▶ _Data entries_:
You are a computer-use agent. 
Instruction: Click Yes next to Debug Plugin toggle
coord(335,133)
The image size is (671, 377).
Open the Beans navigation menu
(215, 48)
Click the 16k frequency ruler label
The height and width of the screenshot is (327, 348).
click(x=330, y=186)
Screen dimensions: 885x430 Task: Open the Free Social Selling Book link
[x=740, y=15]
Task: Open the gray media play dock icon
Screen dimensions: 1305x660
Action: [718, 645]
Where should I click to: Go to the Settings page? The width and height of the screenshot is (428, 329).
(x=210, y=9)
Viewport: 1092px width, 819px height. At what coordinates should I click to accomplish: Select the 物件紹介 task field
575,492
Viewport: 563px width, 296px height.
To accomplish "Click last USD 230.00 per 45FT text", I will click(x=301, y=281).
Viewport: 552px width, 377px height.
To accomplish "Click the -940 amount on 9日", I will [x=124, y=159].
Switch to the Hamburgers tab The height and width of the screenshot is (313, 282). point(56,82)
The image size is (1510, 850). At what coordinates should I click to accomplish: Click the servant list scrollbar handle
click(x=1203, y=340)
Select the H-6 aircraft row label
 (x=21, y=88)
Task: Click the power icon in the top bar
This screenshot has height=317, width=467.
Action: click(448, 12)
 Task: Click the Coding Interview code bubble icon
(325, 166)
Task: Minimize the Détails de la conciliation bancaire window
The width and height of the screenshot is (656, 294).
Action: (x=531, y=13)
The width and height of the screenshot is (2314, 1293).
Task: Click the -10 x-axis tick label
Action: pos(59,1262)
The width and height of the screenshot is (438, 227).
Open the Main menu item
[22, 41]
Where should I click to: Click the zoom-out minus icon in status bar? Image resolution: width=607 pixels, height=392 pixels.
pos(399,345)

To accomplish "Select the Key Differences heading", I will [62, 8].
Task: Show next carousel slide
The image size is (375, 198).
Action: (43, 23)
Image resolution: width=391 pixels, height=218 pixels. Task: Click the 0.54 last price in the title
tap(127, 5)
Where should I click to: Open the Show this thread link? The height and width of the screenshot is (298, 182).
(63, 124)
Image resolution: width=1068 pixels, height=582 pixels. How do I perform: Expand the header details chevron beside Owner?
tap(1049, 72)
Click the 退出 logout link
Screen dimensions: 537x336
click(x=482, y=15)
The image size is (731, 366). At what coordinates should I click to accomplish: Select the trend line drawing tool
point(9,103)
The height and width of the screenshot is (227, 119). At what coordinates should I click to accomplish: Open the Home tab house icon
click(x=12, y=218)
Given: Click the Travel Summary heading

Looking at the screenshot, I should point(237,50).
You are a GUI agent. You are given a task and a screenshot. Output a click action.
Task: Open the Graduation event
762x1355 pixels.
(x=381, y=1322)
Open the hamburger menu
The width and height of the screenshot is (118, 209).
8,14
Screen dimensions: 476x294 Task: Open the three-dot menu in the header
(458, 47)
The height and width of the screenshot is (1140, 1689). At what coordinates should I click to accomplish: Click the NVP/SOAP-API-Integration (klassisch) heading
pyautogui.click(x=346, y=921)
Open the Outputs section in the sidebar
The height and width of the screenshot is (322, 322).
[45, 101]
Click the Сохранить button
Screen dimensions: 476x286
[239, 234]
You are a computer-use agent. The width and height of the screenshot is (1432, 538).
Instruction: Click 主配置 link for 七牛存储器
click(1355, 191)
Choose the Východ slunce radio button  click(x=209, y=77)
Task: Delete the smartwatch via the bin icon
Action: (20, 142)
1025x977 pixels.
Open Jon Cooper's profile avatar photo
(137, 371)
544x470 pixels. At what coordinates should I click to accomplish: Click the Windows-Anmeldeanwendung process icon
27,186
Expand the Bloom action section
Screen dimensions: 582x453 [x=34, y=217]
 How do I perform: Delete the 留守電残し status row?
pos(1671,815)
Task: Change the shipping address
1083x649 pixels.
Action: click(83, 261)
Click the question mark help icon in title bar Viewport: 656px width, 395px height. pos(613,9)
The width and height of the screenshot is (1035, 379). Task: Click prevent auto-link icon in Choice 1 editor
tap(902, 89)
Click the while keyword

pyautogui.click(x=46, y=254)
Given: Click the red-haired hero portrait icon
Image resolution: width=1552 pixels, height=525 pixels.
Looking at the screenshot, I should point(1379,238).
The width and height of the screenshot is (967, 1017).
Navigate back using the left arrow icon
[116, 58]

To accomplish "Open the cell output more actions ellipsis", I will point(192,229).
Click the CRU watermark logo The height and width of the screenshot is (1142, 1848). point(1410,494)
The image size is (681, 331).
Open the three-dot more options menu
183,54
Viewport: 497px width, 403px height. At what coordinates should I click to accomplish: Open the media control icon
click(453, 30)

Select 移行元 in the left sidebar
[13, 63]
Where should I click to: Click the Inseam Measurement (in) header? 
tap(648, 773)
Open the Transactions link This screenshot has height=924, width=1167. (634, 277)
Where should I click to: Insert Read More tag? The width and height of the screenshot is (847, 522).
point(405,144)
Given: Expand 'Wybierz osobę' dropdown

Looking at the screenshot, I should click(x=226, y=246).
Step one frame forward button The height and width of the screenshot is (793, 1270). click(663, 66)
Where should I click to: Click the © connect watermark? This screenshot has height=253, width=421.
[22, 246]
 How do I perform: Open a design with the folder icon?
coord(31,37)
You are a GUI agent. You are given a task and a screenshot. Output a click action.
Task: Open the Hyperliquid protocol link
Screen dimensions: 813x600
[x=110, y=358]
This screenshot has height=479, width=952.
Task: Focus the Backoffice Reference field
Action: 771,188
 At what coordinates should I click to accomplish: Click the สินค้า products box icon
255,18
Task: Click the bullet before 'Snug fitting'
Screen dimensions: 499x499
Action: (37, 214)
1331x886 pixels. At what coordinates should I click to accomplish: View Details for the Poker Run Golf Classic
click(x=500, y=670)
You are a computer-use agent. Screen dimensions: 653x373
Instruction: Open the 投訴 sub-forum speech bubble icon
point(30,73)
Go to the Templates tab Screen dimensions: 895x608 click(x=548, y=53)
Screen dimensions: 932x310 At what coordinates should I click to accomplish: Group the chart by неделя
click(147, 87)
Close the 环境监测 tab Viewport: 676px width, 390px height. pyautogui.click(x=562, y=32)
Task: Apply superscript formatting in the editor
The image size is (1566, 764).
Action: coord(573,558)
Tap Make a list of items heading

▶ _Required task_:
Locate each line in the material that contains the word "menu", and copy those lines.

▶ _Response below_:
Open the Beans navigation menu
Open the Main menu item
Open the hamburger menu
Screen dimensions: 476x294 Task: Open the three-dot menu in the header
Open the three-dot more options menu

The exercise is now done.